Stored data:
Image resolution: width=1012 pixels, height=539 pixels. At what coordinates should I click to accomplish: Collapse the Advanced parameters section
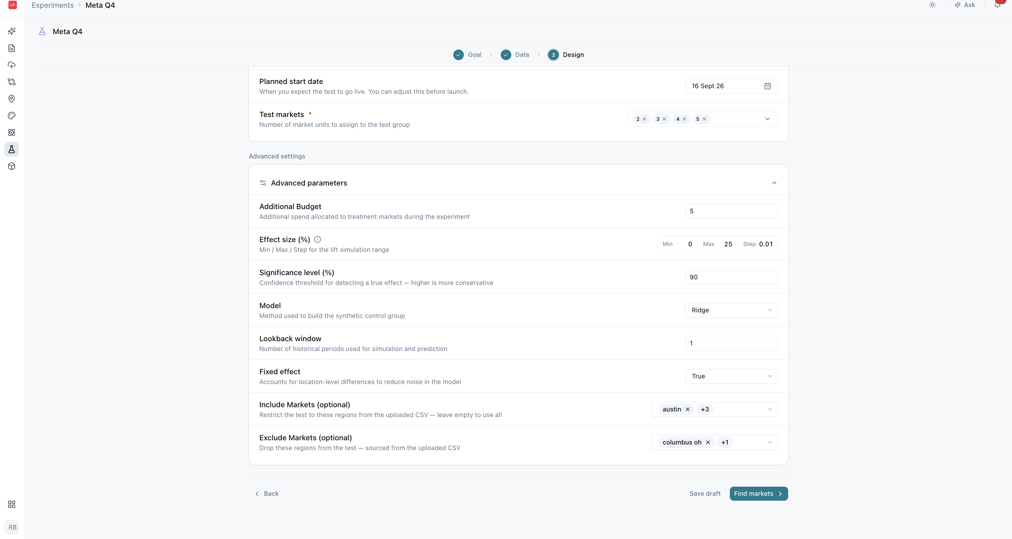[774, 183]
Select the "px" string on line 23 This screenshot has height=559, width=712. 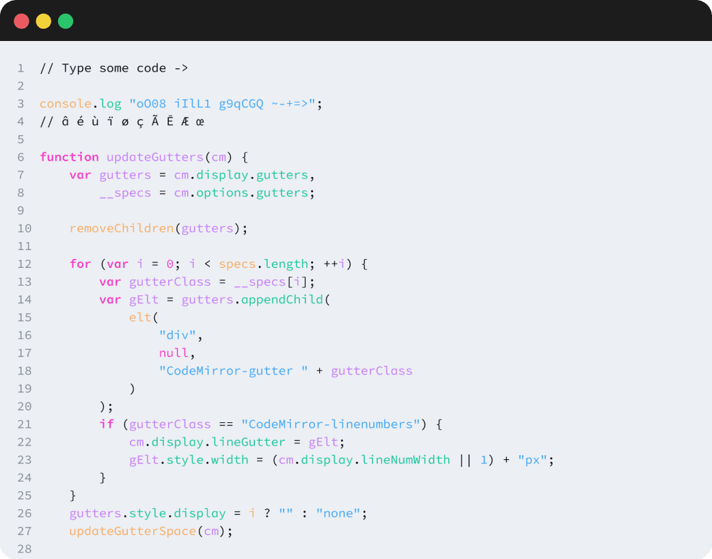tap(533, 459)
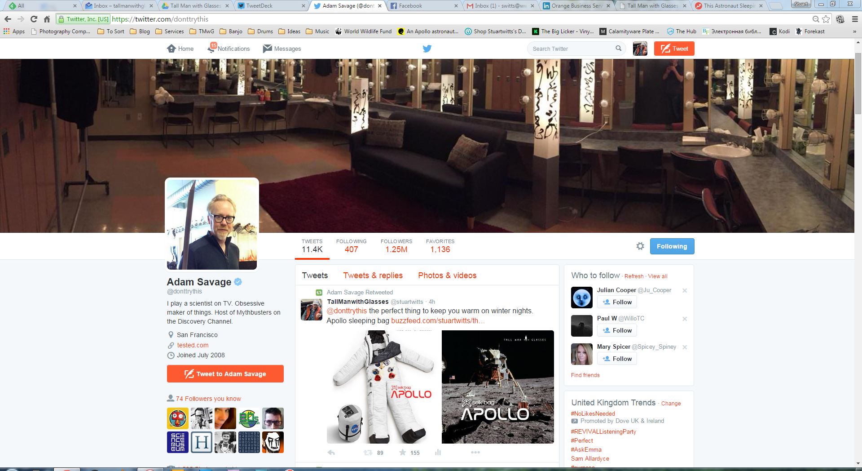
Task: Favorite the tweet using the star icon
Action: [x=403, y=452]
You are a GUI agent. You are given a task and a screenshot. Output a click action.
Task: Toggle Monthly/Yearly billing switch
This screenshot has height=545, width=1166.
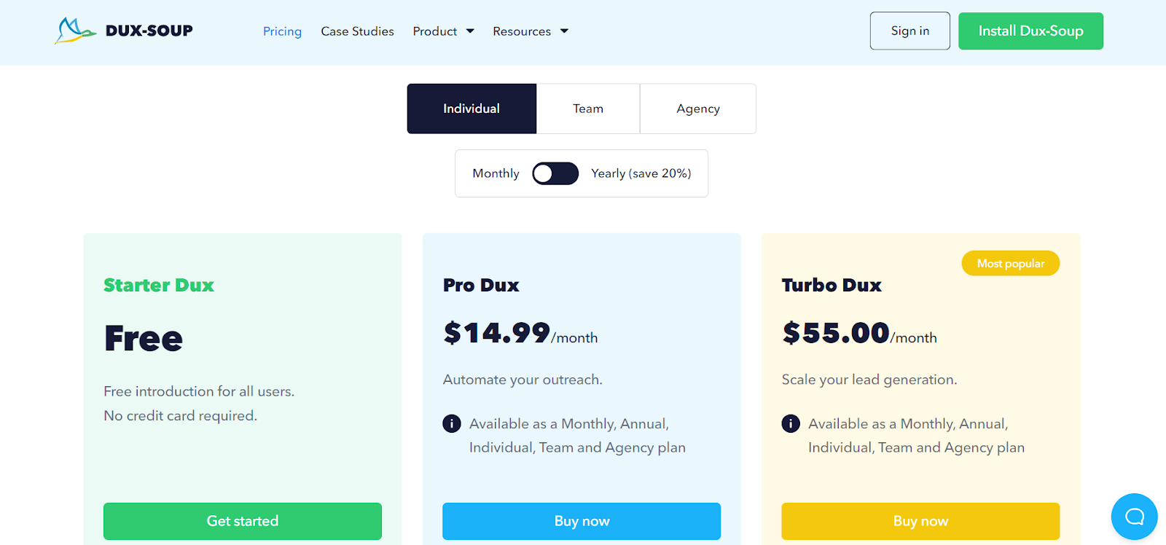point(555,173)
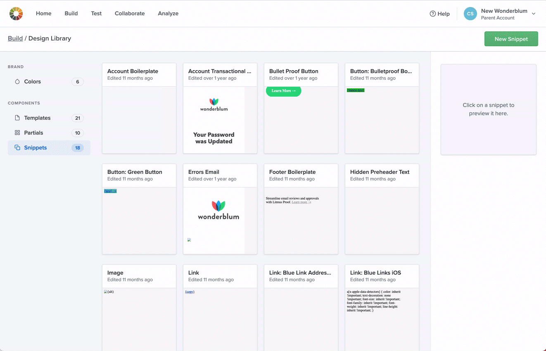
Task: Click the Templates file icon
Action: [x=17, y=118]
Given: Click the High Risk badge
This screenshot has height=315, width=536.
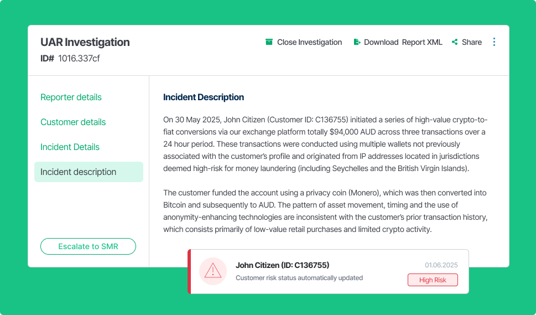Looking at the screenshot, I should click(433, 280).
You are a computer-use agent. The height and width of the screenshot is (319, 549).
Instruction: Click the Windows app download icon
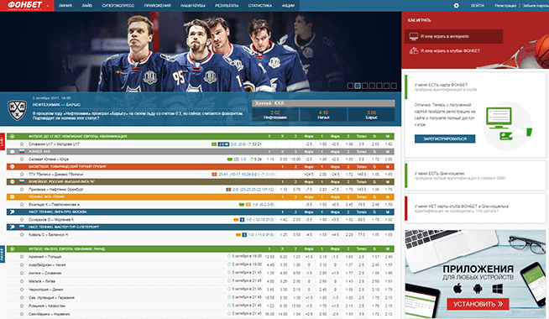pos(498,289)
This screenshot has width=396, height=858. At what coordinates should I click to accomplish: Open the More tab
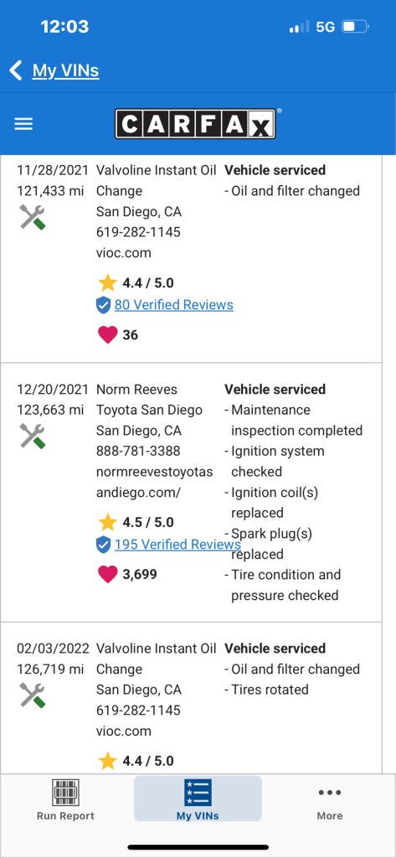pyautogui.click(x=330, y=799)
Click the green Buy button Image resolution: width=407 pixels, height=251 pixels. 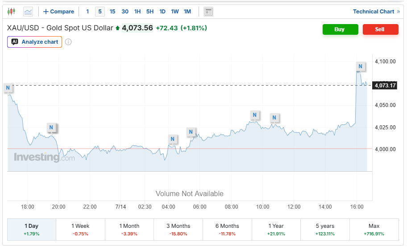tap(341, 29)
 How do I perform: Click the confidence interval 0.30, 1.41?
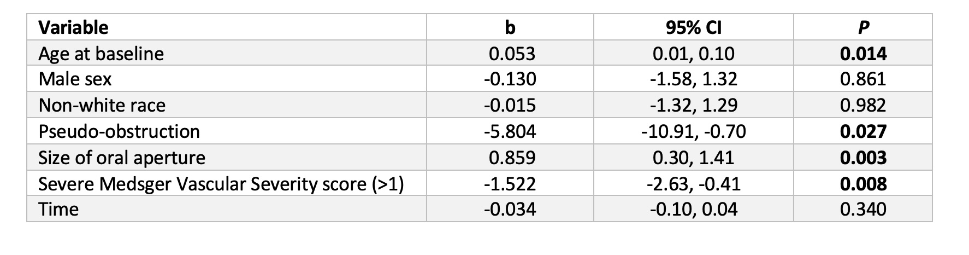pos(693,158)
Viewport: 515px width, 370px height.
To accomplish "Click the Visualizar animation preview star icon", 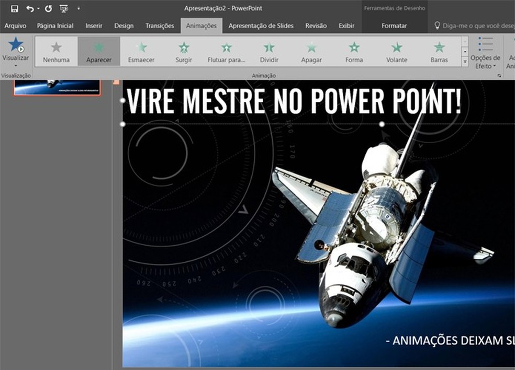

### AIM OF THE EXERCISE
Look over the data and work out how many lines include the word "agent"; reply with the number only.

### REPLY
2